August 27, 2012

Intro to kafka

What is Kafka?

Kafka provides a fast, distributed, highly scalable, highly available, publish-subscribe messaging system. It solves communicatin and integration between components of large software systems.

Distributed Messaging System (Other messaging systems are RabbitMQ, ActiveMQ etc)

By distributed we mean it'll scale out, it'll work on multiple servers.

Getting data from one system to another is a challenging problem It can easily become a mess one everything is trying to talk directly to everything else. You need someone to coordinate that flow of data across systems.

Kakfa solves just that problem. Having Producers write data to Kafka, and Having Consumers read data from Kafka.

Unique about Kafka?

  • Large number of Consumers
  • * Scales really well with really large number of consumers.
  • Ad-hoc consumers
  • * Kafka doesn't need to know you need data from Kafka.
  • * Not a performance issue.
  • Batch consumers
  • * Can have a consumer waking up say every hour, getting that hours worth of data and processing that.
  • * This was a performance issue before Kafka.
  • * Great for batch systems like Hadoop.
  • Automatic recovery from broker failures.
  • * If one of the brokers go down, data is not lost.
  • * There maybe tiny delay in that scenario though.

What do we do with Kafka?

  • Messaging - Communication between apps
  • * Using to it to notify one to another.
  • Website Activity Tracking (Clicks, Searches)
  • * A small kafka cluster can support large number of events per second.
  • Metrics collection - instead of writing to logs
  • * If we would like to store and analyze different kinds of data about machines, cpu memory, collect data and keep it in kafka, and other systems can analyze it.
  • Audit
  • Source & target of Stream Processing.

What Kafka Doesn't do?

  • It's not and end-user solution. You need to write code to use it.
  • * Non developer cannot use this. Not an equivalent of log stash for example.
  • Not a drop-in JMS (Java Messaging Service) replacement.
  • * Example cannot just replace ActiveMQs with Kafka as it has different APIs/Semantics .
  • It doesn't have many ready-made producers/consumers.
  • No data transformations.
  • No encryption/auth/authentication (yet).


  • Kafka is written in Scala and runs on the JVM.
  • Can store many TB of messages
  • Messages live for a certain time.

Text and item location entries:
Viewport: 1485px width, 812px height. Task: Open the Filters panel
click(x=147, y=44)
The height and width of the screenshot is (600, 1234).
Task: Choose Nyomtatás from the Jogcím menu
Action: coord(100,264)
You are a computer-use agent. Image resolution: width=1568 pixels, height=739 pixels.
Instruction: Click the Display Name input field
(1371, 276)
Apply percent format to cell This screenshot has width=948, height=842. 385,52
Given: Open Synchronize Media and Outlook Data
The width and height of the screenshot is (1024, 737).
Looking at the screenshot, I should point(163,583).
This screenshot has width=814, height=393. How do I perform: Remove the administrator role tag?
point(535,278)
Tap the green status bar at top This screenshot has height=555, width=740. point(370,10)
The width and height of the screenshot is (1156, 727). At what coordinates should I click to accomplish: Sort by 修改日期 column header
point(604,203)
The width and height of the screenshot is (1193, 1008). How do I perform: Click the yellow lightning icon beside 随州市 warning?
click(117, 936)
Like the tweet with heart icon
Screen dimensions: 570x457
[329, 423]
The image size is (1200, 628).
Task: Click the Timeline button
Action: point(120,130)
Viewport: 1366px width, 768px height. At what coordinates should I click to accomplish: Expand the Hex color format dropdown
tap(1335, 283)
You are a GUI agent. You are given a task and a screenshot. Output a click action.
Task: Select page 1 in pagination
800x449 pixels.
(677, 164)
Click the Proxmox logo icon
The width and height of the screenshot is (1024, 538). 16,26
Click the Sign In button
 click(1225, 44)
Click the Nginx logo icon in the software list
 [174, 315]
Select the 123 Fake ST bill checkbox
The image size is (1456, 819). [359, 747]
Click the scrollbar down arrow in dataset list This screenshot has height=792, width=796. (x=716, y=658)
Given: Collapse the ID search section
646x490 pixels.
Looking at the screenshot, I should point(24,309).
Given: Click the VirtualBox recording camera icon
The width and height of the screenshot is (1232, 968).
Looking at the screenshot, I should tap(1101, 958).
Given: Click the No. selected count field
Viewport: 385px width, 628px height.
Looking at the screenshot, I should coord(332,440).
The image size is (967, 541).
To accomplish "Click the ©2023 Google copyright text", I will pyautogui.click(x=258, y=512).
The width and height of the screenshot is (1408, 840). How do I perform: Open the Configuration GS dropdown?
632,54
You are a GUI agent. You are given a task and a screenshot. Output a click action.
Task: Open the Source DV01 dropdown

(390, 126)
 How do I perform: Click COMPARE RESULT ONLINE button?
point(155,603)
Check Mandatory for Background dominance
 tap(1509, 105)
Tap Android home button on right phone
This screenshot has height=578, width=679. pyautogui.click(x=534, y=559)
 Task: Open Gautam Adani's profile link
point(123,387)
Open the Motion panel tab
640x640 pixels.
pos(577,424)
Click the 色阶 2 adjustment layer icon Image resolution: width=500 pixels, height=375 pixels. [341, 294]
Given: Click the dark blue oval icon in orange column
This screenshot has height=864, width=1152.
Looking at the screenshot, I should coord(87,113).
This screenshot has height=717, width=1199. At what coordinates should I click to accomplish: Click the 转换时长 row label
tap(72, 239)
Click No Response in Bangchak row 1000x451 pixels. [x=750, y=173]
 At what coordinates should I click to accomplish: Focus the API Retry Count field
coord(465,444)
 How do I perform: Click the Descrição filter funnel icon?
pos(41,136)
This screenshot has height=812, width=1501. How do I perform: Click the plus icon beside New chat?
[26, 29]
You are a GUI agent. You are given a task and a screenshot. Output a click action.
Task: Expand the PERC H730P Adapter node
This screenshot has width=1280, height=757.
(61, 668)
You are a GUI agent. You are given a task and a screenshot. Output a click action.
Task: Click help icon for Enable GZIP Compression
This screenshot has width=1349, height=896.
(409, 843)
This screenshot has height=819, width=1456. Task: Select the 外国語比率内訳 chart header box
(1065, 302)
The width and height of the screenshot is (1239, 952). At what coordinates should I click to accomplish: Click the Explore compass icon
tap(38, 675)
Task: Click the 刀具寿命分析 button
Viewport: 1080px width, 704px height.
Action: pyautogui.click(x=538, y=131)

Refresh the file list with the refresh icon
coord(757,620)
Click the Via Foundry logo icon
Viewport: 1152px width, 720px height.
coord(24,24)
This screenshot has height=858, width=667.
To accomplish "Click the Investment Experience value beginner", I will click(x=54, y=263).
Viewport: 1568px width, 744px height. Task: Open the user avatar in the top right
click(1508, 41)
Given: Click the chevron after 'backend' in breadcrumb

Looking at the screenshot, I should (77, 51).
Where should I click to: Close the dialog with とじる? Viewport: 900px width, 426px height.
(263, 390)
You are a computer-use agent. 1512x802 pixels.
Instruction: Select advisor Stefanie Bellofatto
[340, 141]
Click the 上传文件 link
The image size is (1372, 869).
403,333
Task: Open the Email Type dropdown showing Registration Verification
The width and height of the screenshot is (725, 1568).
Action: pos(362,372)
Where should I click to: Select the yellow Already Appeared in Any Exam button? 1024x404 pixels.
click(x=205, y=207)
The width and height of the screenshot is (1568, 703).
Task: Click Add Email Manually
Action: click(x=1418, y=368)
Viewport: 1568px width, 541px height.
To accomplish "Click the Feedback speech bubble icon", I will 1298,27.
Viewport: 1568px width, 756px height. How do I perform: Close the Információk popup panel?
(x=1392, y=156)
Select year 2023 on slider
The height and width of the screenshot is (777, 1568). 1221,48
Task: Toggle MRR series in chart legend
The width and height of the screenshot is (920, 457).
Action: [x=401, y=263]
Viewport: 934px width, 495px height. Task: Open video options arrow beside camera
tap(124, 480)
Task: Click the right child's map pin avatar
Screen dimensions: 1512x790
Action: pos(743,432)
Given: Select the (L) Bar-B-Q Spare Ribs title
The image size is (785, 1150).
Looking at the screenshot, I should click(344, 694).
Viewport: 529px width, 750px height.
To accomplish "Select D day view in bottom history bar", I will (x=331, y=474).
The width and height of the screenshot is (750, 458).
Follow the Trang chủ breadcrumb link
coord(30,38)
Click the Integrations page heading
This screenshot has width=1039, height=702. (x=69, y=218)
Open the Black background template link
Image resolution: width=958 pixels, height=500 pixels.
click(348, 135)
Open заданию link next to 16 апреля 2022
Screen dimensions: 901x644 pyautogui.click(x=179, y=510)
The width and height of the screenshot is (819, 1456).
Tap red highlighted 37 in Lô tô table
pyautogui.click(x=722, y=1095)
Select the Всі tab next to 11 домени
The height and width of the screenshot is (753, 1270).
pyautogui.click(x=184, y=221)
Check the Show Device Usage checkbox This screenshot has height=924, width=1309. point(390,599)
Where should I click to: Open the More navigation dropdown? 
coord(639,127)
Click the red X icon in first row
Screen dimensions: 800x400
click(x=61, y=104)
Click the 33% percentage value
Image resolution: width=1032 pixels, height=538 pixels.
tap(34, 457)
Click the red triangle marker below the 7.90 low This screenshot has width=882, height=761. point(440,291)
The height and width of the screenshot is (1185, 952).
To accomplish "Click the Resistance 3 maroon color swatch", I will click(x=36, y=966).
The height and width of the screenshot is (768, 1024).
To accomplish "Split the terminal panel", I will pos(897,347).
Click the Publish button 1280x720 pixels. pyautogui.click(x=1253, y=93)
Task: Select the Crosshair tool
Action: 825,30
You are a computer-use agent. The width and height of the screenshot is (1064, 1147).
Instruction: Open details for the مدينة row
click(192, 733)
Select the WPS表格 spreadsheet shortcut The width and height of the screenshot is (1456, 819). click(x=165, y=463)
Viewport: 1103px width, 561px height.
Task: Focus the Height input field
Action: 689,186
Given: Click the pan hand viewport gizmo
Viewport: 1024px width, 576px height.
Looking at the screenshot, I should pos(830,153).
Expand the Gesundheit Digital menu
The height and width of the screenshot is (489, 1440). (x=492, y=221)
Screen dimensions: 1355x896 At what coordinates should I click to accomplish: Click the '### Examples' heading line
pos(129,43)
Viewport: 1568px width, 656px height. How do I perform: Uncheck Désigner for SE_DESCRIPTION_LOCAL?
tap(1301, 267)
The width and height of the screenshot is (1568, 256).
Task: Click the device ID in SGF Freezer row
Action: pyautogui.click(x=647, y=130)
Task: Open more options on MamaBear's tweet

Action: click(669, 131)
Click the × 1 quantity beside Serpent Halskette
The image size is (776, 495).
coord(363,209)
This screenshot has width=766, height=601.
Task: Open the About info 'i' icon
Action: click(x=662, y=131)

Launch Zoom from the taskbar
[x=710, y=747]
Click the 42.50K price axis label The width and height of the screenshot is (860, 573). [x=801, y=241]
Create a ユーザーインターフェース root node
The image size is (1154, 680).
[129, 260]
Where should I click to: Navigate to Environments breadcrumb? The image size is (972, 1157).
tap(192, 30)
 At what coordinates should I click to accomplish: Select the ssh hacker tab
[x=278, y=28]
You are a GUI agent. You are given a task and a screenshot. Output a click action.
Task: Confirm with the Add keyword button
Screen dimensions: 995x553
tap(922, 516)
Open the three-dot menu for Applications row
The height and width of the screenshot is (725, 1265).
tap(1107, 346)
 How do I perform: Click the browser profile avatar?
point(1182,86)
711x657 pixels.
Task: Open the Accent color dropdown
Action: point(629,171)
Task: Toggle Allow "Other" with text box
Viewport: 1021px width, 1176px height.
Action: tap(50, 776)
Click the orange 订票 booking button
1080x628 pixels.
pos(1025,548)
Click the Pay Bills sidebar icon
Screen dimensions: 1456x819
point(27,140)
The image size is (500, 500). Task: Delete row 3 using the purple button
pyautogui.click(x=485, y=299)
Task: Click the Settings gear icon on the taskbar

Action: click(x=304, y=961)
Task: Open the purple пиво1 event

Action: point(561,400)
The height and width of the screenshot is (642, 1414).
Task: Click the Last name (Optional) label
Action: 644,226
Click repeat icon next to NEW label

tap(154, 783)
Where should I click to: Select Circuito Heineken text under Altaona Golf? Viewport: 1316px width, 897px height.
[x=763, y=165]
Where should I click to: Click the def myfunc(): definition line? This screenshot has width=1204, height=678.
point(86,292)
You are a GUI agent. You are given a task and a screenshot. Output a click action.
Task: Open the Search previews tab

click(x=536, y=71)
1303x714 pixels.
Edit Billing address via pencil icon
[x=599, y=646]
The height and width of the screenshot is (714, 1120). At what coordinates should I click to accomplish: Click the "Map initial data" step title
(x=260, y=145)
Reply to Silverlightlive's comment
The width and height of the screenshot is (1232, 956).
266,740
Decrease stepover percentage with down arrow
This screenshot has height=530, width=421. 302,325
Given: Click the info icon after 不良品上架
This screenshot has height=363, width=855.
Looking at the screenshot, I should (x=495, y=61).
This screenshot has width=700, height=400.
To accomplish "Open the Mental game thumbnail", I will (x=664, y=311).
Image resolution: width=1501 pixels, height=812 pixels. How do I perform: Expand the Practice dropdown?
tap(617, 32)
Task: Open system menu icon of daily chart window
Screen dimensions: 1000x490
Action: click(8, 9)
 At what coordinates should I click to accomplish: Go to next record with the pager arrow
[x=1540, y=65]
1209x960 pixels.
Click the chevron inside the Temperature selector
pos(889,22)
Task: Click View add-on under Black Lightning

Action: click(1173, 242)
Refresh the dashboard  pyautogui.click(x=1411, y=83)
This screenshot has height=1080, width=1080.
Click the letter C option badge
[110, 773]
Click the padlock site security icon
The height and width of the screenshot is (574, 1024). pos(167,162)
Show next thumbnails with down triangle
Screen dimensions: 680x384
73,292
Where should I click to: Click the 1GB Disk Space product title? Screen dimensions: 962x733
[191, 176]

- **Exercise set**:
(1) According to the Kafka introduction, in what programming language is Kafka written?
(2) Reproduce word for word the passage of the Kafka introduction that opens with the words "Unique about Kafka?" and closes with "from broker failures.".

- **Solutions to the tasks**:
(1) Kafka is written in Scala and runs on the JVM.

(2)
Unique about Kafka?

  • Large number of Consumers
  • * Scales really well with really large number of consumers.
  • Ad-hoc consumers
  • * Kafka doesn't need to know you need data from Kafka.
  • * Not a performance issue.
  • Batch consumers
  • * Can have a consumer waking up say every hour, getting that hours worth of data and processing that.
  • * This was a performance issue before Kafka.
  • * Great for batch systems like Hadoop.
  • Automatic recovery from broker failures.